I personally do not enjoy the long hours that are sometimes involved in this work.

  1. What are the five most important things that people who want to get into this field should know?

 

You must have:

  1. the required credentials and knowledge usually obtained through a variety of science courses.;
  2. being able to work in a challenging environment like the hospital,
  3. patient care skills;
  4. being able to get along with others;
  5. the flexibility to work a variety of shifts .

These are the main things that I can think about at this time.

 

 

  1. You have already said a bit about this. Can you elaborate on the hours of work involved in your occupation?

 

A lot of times it is left up to a technologist to determine the total number of hours worked, inclusive of over time hours in employment circumstances. Regardless of where one works, the hours can be long and cut into one’s social life quite a bit.  Working evenings and weekends is often required when working in a hospital environment. Of course, this sometimes mean lack of sleep, particularly when shifts change.
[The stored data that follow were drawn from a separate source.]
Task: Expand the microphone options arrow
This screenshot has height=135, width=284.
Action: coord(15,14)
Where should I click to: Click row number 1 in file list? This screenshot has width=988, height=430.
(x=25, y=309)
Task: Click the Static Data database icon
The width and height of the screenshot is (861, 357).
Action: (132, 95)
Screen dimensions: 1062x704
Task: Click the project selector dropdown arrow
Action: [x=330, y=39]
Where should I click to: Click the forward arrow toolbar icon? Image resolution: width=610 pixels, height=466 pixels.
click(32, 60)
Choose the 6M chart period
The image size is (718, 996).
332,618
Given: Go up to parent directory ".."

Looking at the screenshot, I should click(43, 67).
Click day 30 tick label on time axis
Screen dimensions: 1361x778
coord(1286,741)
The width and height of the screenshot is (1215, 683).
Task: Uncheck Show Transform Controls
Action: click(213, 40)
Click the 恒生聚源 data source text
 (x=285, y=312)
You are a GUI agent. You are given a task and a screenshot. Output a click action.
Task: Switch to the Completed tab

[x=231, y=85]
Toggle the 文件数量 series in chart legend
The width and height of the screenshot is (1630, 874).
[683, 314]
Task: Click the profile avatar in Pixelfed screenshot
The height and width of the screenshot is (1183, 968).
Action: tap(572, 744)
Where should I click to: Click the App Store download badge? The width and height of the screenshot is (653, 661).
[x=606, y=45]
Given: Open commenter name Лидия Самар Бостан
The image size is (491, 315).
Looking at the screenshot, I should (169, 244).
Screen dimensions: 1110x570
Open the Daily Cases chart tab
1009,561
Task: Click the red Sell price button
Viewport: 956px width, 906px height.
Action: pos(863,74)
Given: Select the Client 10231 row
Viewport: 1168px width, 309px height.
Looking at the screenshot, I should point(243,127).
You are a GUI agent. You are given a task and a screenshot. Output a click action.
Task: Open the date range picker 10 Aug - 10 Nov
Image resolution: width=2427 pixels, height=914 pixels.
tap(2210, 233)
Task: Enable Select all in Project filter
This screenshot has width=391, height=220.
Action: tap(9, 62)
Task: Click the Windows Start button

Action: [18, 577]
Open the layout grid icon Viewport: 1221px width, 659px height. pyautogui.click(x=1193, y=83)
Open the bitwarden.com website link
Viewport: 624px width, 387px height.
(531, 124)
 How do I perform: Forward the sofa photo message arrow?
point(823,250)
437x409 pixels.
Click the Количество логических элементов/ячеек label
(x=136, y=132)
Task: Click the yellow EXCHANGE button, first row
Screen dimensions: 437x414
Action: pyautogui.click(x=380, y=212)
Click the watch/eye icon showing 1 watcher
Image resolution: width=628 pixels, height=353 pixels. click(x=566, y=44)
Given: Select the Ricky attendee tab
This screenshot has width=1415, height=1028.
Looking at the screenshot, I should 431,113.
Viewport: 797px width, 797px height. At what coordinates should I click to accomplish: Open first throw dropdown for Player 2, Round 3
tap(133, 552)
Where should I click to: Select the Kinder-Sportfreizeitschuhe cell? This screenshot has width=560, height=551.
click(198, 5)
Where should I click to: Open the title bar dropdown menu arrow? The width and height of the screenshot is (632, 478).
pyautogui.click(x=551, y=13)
  1. What are some of the frustrations associated with your job?

 

I have a long commute to the hospital at which I work. For me, long commuting to the job is most frustrating at times..

  1. Are there opportunities for advancement involved in this occupation?

There is always opportunity for advancement like becoming specialized in other modalities such as CT,MRI,NUCLEAR MEDICINE etc, getting a degree , study further to become a radiologist.

.

  1. What are the top five trends affecting your occupation at this time?

There are multiple trends happening at this time that either generally, or specifically affect the occupation. I am just listing some of these trends below:

  1. Though technology is changing rapidly and improving on diagnostic possibilities and accuracy, there just seems to be additional problems with the machine malfunctioning;

b-       computer problems seem to be increasing, particularly with viruses and the maintenance of patient privacy in the wake of wide-spread hacking.;

c        the level of stress associated with dealing with sick and dying patients seems to be becoming more acute. Of course, this may lead to a larger pool of people being off work sick, which in turn may cause occupational demand;

d-.      new entrants to the occupation sometimes are lax. They are not as meticulous, many of them. Consequently, the risk of being exposed to radation may rise in the near future,

e-       one always has to be careful to avoid being exposed to needle stick ,or infection particularly with the every constant introduction of new viruses, and infection possibilities , for example ebola;

I am sure there are a lot more emerging trends that affect the occupation, but these are the ones that I can think about at this time.